The Governor’s Man (A Quintus Valerius Mystery)
When Roman Imperial Investigator Quintus Valerius is despatched to investigate the suspected theft of silver, mined in the southwest of what is now England, he encounters not only the crime and the criminals involved but also an aspect of his own, younger life which has left him emotionally scarred.
Jacquie Rogers opens her novel with an assured gusto which she retains throughout. It begins well enough, and we quickly understand what we are in for. The strong plot is rapidly set up. Locations are vividly described in precise, painstaking detail, and a huge cast of players is introduced, again in great detail. By now the reader is drowning in facts, floundering in descriptive information without enough clarity regarding who, what and where lie clues as to who, what and where the basic narrative line is leading.
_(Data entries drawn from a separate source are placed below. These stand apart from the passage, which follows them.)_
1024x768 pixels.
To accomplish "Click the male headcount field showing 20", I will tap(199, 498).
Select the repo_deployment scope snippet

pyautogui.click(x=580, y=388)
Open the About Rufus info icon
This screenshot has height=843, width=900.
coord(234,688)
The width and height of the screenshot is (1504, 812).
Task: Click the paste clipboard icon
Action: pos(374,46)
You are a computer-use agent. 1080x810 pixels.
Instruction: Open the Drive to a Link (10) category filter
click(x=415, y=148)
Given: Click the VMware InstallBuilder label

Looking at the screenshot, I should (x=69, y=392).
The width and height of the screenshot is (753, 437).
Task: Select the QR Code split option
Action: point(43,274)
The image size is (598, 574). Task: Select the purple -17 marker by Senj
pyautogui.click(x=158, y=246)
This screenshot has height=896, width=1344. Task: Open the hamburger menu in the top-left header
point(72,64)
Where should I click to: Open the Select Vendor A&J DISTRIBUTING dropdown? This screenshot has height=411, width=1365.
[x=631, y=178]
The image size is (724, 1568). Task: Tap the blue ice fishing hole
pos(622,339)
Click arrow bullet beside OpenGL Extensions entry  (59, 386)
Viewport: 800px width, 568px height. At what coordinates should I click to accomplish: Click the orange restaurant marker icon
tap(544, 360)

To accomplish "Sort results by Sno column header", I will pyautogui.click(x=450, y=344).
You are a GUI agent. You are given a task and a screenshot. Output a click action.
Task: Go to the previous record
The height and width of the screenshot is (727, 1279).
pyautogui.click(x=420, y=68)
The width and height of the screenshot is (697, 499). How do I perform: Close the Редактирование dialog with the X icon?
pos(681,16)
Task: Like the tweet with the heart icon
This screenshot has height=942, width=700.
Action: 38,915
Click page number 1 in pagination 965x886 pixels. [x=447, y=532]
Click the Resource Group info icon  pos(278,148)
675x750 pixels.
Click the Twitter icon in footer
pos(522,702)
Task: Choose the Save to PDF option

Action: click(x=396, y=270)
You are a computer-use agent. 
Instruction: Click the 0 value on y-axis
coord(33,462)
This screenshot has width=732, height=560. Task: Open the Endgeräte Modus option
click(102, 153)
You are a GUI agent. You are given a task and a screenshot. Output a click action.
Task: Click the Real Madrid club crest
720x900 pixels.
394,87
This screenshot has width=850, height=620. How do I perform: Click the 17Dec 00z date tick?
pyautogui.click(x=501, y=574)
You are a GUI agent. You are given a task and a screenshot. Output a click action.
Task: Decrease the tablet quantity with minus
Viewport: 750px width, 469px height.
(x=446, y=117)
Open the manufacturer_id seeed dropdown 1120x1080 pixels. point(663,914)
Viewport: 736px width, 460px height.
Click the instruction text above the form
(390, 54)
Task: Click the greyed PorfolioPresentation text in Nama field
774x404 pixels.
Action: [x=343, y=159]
Only one character is conceived and presented convincingly. This, of course, is Tiro, the basic British foot soldier, everybody’s hero, whose virtue shines through the ingrained dirt of his appearance. Tiro is wise, brave, shrewd, faithful and perceptive. The other characters, particularly the women, are a tedious bunch of stereotypes with storylines to match. We have the faithfully deferential servants, the insipid Lady Julia and her insufferable daughter Aurelia. Then there is the wicked black-eyed, flame-haired Fulminata, not enough of her, but oh how we must enjoy seeing her get her just deserts. Poor old Quintus Valerius, our presumed hero, wrestles with a plot increasingly dependent on a copious use of the device of overhearing information essential to the resolution of this, by now, very tired plotline. The fights are graphic, the blood appropriately sticky but, by now, who cares.
By the end of this novel it has become obvious that more of the same is planned, indeed, may already be in the pipeline.